Lung Cancer Incidence After September 11, 2001, Among World Trade Center Responders

JAMA Netw Open. 2025 Oct 1;8(10):e2536655. doi: 10.1001/jamanetworkopen.2025.36655.

ABSTRACT

IMPORTANCE: Responders involved in rescue and recovery operations after the collapse of the World Trade Center (WTC) on September 11, 2001, were exposed to airborne carcinogens.

OBJECTIVES: To examine the incidence of lung cancer after the WTC attacks and to compare the incidence of lung cancer among responders with varying degrees of exposure severity.

DESIGN, SETTING, AND PARTICIPANTS: In this prospective cohort study, data were collected between July 1, 2012, and December 31, 2023, from individuals who were enrolled in a medical monitoring program available to WTC responders residing on Long Island, New York. This study was restricted to people who survived and were followed up for incident lung cancer after a 10-year latency period.

EXPOSURES: Types and durations of exposures were based on responses to a detailed questionnaire about on-site work conditions, which included information about the type and duration of work, smells, and sights while working; exposure to dust; and the use of protective equipment. World Trade Center exposure characteristics and overall severity were measured as mild, moderate, and severe exposure using a validated approach.

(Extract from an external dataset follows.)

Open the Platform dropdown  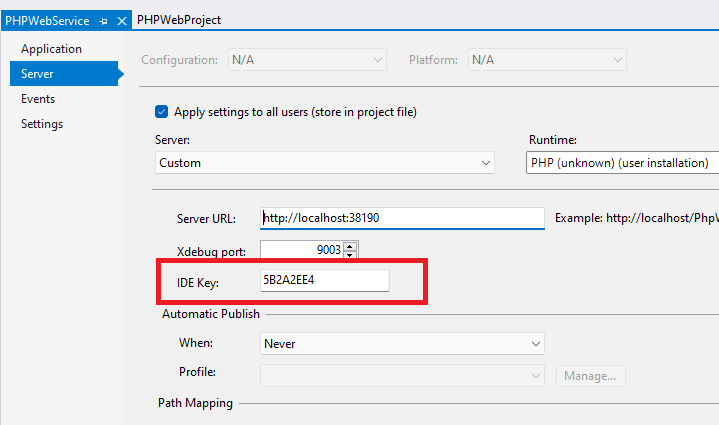[x=547, y=60]
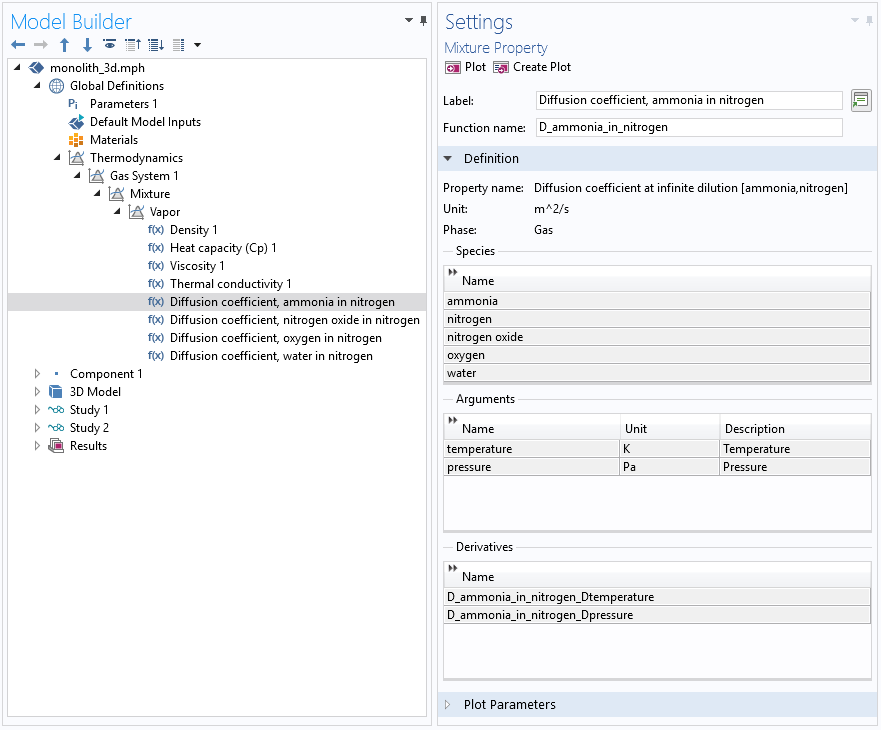This screenshot has width=881, height=730.
Task: Click the Function name input field
Action: click(x=689, y=127)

MAIN OUTCOMES AND MEASURES: The incidence of lung cancer was the primary outcome. Diagnosis of lung cancer was ascertained following a standardized approach by trained clinicians, and diagnoses were verified by clinicians at the Centers for Disease Control and Prevention. Cox proportional hazards regression was used to estimate multivariable-adjusted hazard ratios.

RESULT: Among 12 334 eligible responders (mean [SD] age at study inclusion, 49.3 [10.2] years; 11 213 men [90.9%]), 118 incident lung cancers were identified between July 1, 2012, and December 31, 2023 (incidence rate, 8.7/10 000 person-years [95% CI, 7.3-10.5 person-years]). When compared with mild exposures, the incidence of lung cancer was higher among moderately (adjusted hazard ratio [AHR], 1.86 [95% CI, 1.19-2.91]; P = .007) and severely (AHR, 2.90 [95% CI, 1.69-4.99]; P < .001) exposed groups. Specific WTC exposures, including smelling fumes (AHR, 1.05 [95% CI, 1.01-1.09]; P = .007) or sewage (AHR, 1.03 [95% CI, 1.01-1.05]; P = .004), were also associated with higher incidence of lung cancer after adjusting for demographics and measures of tobacco use.

CONCLUSIONS AND RELEVANCE: In this cohort study of WTC responders, the incidence of lung cancer was higher among those with greater exposure severity. Future studies may investigate specific WTC exposures and histologic changes and clarify the role of WTC exposure for prognosis.